▶ Records supplied:
<<<<

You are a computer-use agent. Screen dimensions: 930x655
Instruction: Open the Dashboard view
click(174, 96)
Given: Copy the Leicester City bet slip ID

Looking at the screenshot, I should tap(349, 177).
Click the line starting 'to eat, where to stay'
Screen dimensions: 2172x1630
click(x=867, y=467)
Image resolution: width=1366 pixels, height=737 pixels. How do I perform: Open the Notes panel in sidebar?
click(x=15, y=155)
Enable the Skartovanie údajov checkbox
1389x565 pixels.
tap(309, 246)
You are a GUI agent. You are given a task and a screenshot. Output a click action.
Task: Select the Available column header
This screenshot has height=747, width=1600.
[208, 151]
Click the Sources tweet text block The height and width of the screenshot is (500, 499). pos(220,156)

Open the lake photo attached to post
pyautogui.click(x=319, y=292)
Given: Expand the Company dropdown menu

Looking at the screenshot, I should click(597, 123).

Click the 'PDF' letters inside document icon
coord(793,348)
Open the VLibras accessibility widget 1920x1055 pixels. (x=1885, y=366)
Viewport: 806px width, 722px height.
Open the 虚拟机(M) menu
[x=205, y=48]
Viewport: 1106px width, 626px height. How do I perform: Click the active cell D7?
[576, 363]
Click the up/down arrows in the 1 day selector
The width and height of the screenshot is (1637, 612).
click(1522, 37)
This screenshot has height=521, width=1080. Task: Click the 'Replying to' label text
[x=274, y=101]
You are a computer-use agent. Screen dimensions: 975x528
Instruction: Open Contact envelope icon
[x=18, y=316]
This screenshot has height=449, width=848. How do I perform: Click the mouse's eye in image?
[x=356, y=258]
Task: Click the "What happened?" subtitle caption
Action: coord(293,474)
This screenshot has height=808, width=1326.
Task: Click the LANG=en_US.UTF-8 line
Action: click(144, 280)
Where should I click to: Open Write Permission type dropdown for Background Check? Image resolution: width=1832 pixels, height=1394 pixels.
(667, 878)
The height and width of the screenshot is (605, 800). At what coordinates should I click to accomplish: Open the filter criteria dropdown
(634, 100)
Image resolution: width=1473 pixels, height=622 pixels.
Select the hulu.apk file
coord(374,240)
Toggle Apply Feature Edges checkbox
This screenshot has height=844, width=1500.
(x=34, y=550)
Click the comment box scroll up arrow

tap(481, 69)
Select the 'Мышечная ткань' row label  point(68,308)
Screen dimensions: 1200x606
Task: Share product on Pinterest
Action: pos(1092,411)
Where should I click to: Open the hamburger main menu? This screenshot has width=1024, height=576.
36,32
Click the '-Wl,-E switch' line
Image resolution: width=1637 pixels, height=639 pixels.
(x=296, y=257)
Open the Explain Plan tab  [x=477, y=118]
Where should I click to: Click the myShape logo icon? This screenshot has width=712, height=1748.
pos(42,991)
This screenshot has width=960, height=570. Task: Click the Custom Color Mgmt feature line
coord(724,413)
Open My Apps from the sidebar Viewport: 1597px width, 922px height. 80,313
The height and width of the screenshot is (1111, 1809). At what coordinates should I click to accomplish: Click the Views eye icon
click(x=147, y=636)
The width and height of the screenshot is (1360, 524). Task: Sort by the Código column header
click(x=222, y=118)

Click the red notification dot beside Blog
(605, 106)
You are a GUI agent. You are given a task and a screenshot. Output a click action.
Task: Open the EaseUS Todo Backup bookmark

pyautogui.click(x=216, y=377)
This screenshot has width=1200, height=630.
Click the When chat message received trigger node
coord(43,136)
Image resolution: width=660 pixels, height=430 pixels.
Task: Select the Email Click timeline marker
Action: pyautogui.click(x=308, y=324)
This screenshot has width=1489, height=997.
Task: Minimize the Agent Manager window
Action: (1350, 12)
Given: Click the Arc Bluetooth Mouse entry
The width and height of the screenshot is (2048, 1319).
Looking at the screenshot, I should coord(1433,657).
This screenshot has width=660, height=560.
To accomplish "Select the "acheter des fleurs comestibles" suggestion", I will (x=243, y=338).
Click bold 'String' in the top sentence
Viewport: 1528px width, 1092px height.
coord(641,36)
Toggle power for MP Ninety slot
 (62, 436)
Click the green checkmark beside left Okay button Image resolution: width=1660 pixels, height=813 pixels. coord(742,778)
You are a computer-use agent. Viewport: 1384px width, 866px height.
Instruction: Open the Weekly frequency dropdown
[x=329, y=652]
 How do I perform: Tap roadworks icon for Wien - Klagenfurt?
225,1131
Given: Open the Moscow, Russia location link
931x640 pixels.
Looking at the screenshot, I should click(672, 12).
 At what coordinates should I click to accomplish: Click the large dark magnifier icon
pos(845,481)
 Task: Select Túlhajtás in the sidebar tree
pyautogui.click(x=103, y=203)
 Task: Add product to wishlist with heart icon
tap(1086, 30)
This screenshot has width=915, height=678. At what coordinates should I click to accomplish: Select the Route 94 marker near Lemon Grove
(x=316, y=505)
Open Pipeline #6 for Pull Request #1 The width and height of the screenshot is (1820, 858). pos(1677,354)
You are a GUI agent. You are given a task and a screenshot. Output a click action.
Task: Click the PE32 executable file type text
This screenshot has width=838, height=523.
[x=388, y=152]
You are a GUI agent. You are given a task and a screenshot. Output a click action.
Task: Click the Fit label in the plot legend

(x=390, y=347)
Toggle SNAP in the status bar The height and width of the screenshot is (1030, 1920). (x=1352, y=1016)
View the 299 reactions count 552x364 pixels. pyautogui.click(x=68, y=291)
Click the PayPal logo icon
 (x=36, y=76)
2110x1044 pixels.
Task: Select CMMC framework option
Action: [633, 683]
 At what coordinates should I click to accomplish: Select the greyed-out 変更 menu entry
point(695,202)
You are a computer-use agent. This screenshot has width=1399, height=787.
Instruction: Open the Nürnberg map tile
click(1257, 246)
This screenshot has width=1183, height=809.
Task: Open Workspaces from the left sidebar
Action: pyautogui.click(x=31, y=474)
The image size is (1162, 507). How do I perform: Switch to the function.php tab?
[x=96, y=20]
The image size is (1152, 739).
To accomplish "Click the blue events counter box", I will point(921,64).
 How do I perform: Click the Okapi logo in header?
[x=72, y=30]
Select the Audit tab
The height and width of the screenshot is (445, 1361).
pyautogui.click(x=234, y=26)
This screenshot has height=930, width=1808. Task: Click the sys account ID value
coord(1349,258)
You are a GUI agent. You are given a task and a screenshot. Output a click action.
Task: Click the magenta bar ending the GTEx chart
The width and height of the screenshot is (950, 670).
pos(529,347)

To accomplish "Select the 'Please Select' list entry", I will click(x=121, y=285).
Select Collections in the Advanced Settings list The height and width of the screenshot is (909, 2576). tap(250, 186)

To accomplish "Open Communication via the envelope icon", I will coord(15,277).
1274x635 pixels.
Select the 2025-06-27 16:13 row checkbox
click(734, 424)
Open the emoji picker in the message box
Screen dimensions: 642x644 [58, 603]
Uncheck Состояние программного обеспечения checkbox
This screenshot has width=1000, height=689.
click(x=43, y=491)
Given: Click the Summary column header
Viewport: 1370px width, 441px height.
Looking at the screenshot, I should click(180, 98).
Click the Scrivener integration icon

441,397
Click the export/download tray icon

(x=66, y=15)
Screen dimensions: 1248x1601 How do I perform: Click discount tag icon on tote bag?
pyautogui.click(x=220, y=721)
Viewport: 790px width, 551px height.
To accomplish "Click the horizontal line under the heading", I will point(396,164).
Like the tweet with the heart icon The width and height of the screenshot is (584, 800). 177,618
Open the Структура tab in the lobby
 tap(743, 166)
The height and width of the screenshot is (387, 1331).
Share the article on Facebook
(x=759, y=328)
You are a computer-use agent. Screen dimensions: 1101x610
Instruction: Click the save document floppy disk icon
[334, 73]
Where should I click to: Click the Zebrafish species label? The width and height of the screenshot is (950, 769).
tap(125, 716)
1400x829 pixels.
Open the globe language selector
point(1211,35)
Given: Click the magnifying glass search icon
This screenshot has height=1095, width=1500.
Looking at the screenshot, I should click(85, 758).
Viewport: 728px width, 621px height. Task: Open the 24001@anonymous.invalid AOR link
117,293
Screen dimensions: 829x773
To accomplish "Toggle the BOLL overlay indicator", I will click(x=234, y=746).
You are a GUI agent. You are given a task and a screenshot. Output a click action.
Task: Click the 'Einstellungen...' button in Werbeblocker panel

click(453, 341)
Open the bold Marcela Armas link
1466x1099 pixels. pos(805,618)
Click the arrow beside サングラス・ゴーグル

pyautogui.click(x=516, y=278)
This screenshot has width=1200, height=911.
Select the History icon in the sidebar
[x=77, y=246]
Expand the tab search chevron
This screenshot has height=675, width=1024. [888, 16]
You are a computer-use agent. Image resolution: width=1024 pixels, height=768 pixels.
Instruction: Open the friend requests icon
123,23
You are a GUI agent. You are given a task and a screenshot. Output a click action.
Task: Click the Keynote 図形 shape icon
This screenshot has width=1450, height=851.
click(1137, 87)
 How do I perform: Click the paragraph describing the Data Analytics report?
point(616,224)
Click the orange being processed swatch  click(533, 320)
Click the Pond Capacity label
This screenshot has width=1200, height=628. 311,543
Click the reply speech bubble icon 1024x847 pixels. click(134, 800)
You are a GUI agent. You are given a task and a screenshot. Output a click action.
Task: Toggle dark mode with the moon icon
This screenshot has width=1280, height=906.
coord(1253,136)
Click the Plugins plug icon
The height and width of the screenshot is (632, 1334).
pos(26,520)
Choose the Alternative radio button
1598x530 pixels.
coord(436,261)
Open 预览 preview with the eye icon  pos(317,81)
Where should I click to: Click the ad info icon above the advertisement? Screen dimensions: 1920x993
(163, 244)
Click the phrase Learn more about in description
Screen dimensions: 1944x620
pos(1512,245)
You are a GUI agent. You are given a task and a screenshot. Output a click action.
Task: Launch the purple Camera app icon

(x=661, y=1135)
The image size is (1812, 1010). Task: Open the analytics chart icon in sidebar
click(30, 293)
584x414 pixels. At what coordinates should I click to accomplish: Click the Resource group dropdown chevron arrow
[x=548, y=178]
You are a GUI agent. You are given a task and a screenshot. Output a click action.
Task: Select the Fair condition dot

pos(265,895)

>>>>

▶ Your objective: Since only part of the listing is wanted, copy exactly the lines from the one holding "Screen dimensions: 829x773" to the one holding "Task: Click the Keynote 図形 shape icon", both included.

▶ Expected answer:
Screen dimensions: 829x773
To accomplish "Toggle the BOLL overlay indicator", I will click(x=234, y=746).
You are a GUI agent. You are given a task and a screenshot. Output a click action.
Task: Click the 'Einstellungen...' button in Werbeblocker panel

click(453, 341)
Open the bold Marcela Armas link
1466x1099 pixels. pos(805,618)
Click the arrow beside サングラス・ゴーグル

pyautogui.click(x=516, y=278)
This screenshot has width=1200, height=911.
Select the History icon in the sidebar
[x=77, y=246]
Expand the tab search chevron
This screenshot has height=675, width=1024. [888, 16]
You are a computer-use agent. Image resolution: width=1024 pixels, height=768 pixels.
Instruction: Open the friend requests icon
123,23
You are a GUI agent. You are given a task and a screenshot. Output a click action.
Task: Click the Keynote 図形 shape icon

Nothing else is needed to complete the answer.